Proving corporate misconduct is a proven path to a big verdict. Juries are more likely to have a “reptilian” response and render a verdict that protects their community when the evidence shows a corporation made choices that endangered the public. In trucking cases, we have the Federal Motor Carrier Safety Regulations as a guide for what companies are supposed to do. But how do we set the standard for business other than trucking companies?

One answer is ANSI Standard Z15.1: Safe Practices for Motor Vehicle Operations. ANSI, the American National Standards Institute, is a non-profit company that sets out consensus safety standards in a number of areas. Standard Z15.1 is the standard which applies to organizations that operate motor vehicles. The standard was developed by a committee made up of representatives from the industry, insurance companies, and safety experts. While ANSI standards are voluntary, they have been admitted in court to show evidence of what an ordinarily prudent company would do. See, e.g. Dixon v. International Harvester Co., 754 F.2d 573, 581 (5th Cir. 1985).

ANSI Standard Z15.1 requires companies that operate motor vehicles to make a commitment to safety. All levels of management should be involved and, and held accountable for, a safety program’s development, management and implementation. The company’s senior leadership is required to allocate sufficient staff and financial resources to manage and support the overall motor vehicle safety program. This program should include a formal written safety policy and system of responsibility and accountability, as well as systems for driver qualification and vehicle inspections and maintenance.

The standard requires that companies set standards for what kind of driving record is acceptable for its drivers, and to check driving records as part of the driver qualification process. It also requires driver training programs, and a trained observer ride along with new drivers to assess them. Companies are required to maintain records on a driver, including the completed application form, a copy of the driving record, information on reference checks, training records, and a copy of a current driver’s license.

It also requires companies to establish policies regarding distracted driving and aggressive driving. The distracted driving policy should address cell phone use, texting, e-mailing, eating, and even use of the CD player.
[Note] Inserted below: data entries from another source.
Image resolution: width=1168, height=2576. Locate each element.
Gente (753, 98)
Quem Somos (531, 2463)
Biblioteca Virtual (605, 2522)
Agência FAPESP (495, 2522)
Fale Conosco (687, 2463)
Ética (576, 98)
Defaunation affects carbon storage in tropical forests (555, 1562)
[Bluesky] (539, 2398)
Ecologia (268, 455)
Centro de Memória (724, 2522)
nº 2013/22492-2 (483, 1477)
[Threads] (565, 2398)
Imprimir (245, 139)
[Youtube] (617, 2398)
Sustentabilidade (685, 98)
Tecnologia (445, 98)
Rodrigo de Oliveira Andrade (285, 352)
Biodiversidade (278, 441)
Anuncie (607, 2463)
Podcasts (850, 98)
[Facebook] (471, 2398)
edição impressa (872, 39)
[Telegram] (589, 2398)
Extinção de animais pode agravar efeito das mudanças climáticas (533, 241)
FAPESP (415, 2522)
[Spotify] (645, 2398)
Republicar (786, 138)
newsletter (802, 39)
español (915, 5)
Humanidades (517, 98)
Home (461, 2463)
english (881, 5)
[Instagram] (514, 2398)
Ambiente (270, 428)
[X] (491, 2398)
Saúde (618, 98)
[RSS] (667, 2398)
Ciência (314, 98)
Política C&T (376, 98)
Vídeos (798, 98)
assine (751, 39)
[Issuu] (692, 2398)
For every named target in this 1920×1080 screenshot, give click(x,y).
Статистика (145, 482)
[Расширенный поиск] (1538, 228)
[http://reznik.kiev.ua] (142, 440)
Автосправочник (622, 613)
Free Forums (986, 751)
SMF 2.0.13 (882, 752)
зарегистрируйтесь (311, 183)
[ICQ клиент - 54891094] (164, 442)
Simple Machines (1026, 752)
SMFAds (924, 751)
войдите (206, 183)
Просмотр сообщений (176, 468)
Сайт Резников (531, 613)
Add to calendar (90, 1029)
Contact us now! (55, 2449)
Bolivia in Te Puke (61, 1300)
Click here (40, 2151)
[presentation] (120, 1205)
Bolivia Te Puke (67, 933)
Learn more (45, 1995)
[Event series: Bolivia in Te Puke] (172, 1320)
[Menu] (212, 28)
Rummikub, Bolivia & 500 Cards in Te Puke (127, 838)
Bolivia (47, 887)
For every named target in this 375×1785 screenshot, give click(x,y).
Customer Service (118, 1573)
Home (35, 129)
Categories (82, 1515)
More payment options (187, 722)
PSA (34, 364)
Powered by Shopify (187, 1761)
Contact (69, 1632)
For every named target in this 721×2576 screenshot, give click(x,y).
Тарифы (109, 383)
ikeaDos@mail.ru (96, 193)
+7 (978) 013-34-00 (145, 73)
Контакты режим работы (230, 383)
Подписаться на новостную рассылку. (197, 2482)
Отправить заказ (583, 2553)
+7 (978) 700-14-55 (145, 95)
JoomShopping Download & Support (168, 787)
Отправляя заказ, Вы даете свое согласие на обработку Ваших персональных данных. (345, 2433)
The aggressive driving policy should include speeding, tailgating, failure to signal lane changes, and running stop signs and red lights.

Companies are also required to have journey and fatigue management policies. The journey management procedures should include route planing. The fatigue management should require adequate rest breaks, avoid long ours of driving, avoid driving at night, screening for sleep apnea and other sleep disorders.

In addition to driving-related policies, the ANSI standard also requires a system for vehicle inspections and maintenance. This requirement includes regular vehicle inspections and visual pre-operation vehicle checks.

ANSI Standard Z15.1 is a powerful tool to help establish corporate negligence. Admitting the standard may require expert testimony. The standard can be purchased online through the American Society of Safety Engineers website.